WHAT THIS TASK INVOLVES.
Of all the lines in the records below, copy only those that contain the string "chevron".

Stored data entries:
┏━━

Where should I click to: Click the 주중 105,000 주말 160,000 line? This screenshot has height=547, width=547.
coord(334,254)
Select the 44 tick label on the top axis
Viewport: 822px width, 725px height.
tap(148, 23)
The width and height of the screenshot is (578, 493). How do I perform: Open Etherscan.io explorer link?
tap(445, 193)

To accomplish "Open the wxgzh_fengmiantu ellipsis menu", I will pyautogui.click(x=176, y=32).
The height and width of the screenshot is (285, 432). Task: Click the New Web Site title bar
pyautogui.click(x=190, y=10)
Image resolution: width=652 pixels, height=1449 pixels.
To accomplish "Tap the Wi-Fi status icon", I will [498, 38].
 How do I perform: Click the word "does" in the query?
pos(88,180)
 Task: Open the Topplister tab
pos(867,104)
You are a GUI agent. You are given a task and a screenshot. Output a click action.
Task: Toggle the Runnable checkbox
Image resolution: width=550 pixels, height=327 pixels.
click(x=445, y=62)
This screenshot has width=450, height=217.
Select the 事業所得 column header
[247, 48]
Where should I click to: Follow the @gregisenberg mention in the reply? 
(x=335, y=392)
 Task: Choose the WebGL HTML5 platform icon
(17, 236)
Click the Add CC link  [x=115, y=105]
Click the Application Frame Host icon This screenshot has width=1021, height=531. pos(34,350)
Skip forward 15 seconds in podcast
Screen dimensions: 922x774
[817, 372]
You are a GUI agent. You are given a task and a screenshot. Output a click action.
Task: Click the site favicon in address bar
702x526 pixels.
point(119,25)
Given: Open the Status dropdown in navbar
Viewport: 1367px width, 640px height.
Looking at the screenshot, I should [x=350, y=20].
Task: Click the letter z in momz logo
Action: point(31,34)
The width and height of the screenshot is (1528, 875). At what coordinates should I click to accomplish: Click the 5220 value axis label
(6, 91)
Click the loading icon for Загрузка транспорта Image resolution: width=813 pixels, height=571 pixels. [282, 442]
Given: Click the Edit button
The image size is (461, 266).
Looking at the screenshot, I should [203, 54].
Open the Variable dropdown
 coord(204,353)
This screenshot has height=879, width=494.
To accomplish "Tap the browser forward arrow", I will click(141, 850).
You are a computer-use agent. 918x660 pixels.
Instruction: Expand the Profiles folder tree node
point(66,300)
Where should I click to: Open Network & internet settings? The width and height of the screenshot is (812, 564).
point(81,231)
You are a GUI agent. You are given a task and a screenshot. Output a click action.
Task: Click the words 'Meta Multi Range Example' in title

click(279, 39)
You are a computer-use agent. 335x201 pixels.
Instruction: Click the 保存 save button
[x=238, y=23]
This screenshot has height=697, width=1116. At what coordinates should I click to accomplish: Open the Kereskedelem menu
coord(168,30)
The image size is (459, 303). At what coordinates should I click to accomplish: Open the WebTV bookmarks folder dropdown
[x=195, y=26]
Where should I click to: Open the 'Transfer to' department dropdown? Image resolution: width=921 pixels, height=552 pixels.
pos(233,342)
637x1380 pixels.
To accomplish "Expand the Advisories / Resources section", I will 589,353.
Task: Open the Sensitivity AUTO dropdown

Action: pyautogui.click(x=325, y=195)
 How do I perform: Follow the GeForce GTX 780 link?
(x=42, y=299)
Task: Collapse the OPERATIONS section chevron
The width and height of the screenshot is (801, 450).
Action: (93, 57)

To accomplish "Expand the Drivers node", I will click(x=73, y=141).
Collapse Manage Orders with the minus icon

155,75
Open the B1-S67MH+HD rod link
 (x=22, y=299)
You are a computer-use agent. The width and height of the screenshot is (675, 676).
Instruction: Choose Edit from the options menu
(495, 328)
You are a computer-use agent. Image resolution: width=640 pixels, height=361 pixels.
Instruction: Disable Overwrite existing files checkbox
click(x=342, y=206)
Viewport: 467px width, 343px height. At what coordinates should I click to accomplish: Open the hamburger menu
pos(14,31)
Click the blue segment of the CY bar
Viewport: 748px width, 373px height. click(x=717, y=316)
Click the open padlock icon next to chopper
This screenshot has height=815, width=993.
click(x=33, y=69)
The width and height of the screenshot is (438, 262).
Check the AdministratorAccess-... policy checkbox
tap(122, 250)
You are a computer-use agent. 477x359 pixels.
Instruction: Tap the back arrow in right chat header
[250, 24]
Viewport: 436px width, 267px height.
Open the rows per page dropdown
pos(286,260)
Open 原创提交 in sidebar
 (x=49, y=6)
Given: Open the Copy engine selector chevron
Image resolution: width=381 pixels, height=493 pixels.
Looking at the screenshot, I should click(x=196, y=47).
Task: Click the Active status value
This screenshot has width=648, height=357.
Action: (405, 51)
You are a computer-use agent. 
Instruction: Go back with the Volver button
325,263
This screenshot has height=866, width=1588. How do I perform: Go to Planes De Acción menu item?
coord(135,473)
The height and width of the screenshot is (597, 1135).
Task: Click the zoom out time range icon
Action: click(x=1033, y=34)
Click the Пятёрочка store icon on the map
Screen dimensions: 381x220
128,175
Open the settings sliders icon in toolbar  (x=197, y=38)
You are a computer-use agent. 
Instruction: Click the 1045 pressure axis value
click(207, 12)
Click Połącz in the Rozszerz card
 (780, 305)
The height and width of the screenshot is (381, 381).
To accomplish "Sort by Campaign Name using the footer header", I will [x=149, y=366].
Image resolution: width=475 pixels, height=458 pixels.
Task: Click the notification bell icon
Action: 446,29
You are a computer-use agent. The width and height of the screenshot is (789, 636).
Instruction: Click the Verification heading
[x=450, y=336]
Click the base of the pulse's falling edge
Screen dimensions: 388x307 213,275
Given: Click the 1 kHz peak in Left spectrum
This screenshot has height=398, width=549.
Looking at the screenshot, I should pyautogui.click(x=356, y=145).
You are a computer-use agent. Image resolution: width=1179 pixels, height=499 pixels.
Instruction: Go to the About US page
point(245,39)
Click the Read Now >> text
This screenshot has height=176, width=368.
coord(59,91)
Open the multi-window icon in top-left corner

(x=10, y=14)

┗━━

RESPONSE.
Task: Collapse the OPERATIONS section chevron
Given: Open the Copy engine selector chevron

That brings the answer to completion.